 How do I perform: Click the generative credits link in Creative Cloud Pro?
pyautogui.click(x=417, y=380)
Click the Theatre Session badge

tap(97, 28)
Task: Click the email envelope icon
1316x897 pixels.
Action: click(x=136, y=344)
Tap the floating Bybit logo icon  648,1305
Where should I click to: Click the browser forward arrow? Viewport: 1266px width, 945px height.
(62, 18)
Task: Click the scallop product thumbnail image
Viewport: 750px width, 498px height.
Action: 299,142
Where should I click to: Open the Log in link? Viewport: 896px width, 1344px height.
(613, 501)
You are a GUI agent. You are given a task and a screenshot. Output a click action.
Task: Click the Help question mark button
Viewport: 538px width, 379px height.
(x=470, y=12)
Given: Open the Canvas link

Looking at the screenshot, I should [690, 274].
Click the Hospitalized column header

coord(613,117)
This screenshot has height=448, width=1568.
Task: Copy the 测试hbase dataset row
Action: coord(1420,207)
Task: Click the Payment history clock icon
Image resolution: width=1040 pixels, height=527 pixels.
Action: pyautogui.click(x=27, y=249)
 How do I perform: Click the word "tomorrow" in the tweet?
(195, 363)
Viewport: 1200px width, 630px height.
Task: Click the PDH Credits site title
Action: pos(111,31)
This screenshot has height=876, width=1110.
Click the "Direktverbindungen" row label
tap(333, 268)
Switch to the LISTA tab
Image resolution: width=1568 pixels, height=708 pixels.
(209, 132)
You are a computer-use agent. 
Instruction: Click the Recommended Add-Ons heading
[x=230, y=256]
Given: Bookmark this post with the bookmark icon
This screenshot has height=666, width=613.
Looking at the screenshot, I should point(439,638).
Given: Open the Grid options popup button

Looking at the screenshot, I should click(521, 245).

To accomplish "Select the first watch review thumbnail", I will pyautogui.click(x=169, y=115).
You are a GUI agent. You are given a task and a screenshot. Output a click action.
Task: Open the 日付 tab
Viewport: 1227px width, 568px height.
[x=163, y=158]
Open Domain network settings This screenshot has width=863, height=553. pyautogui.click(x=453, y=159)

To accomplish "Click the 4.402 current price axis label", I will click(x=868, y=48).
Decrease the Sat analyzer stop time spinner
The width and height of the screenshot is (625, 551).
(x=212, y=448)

----

**Problem description:**
Your reply should hold all the lines from the listing above in which "thumbnail" appears.

**Finished task:**
Task: Click the scallop product thumbnail image
To accomplish "Select the first watch review thumbnail", I will pyautogui.click(x=169, y=115).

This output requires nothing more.